The Laclede Group to Purchase Alabama Gas Corporation

April 7, 2014

Strategic and Accretive Acquisition Delivers on Growth Commitment

ST. LOUIS, April 7, 2014 /PRNewswire/ — The Laclede Group, Inc. (NYSE: LG) (“Laclede”) today announced that it has entered into an agreement with Energen Corporation (NYSE:EGN) (“Energen”) to acquire 100 percent of the equity of Alabama Gas Corporation (“Alagasco”). Alagasco, a subsidiary of Energen, is the largest natural gas utility in Alabama and serves more than 422,000 customers.

Laclede is acquiring Alagasco for total consideration of $1.6 billion with an effective purchase price of $1.34 billion, after taking into account the present value, amounting to approximately $260 million, of the tax benefits resulting from the transaction. Laclede expects the purchase to be strongly accretive to net economic earnings (NEE) per share in the first full year. The transaction is expected to close in 2014.

“Alagasco is an excellent fit for Laclede, and allows us to leverage our combined scale, industry expertise and more than 150 years of experience to drive customer and shareholder value,” said Suzanne Sitherwood, president and chief executive officer of Laclede. “Now, with Alagasco, our utility customer base increases from approximately 1.13 million to 1.55 million.”

Sitherwood said Alagasco shares Laclede’s culture and long-standing focus on safety for its customers and employees, and on providing safe and reliable natural gas service. “We look forward to welcoming Alagasco’s customers and employees into the Laclede family, and to working with Alabama regulators, and state and local officials. Laclede will ensure that Alagasco remains an active participant in advancing Alabama’s economic development efforts and supporting civic and charitable activities,” Sitherwood added.

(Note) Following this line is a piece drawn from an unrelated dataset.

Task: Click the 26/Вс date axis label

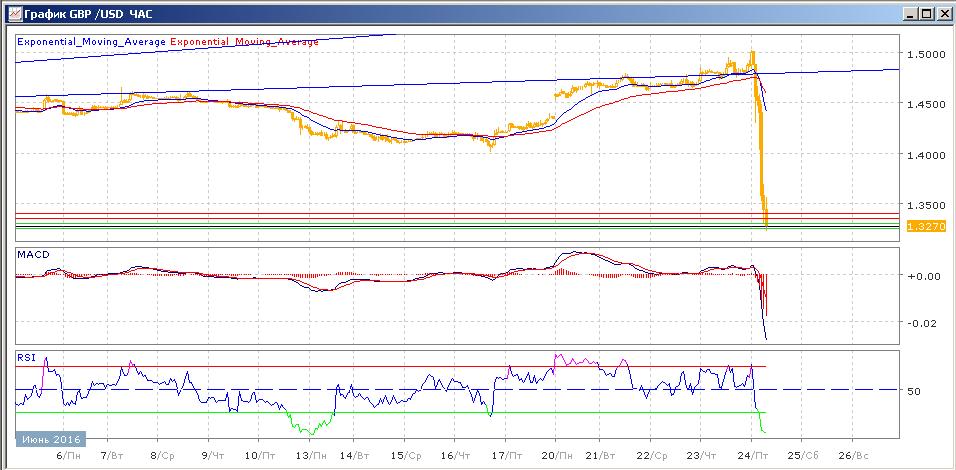Action: point(857,456)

Compelling Strategic Rationale for Laclede

    --  Fits regulated growth strategy.  This transaction is strategic and
        accretive, delivering on Laclede's commitment to growth and long-term
        shareholder value. Alagasco is ideal in terms of size, scope and
        culture. By continuing to leverage its core competencies and regional
        expertise and by expanding its footprint beyond Missouri, Laclede builds
        on the synergies that have come about through the acquisition of
        Missouri Gas Energy and adds to the scale of its regulated business.
    --  Strongly accretive. The transaction will add meaningfully to NEE per
        share beginning in fiscal year 2015, support long-term NEE growth and
        provide incremental earnings beyond the anticipated uplift from the
        Missouri Gas Energy acquisition. Also, the acquisition generates
        significant cash flow to support investment in the business and
        shareholder returns.
    --  Supports dividend growth. Laclede recently increased its dividend for
        the 11(th) consecutive year and has paid dividends continuously since
        1946. The purchase of Alagasco supports additional dividend growth at a
        sustainable payout ratio.
    --  Provides geographic and regulatory diversity. The addition of Alagasco
        increases Laclede's business diversity and adds a progressive and highly
        rated regulatory environment.


The transaction is supported by a fully committed $1.35 billion bridge facility with Credit Suisse and Wells Fargo Bank, N.A. Purchase consideration will include assumption of $250 million of existing Alagasco long-term debt as well as assuming or replacing any short-term borrowing at closing. Laclede expects the remaining permanent financing to include the issuance of Laclede Group common stock, mandatory convertible securities and long-term debt, as well as the use of corporate cash.

Timing and Approvals

This transaction is expected to close in 2014, subject to customary closing conditions, including the expiration or termination of the applicable waiting period under the Hart-Scott-Rodino Antitrust Improvements Act and applicable state regulatory approval.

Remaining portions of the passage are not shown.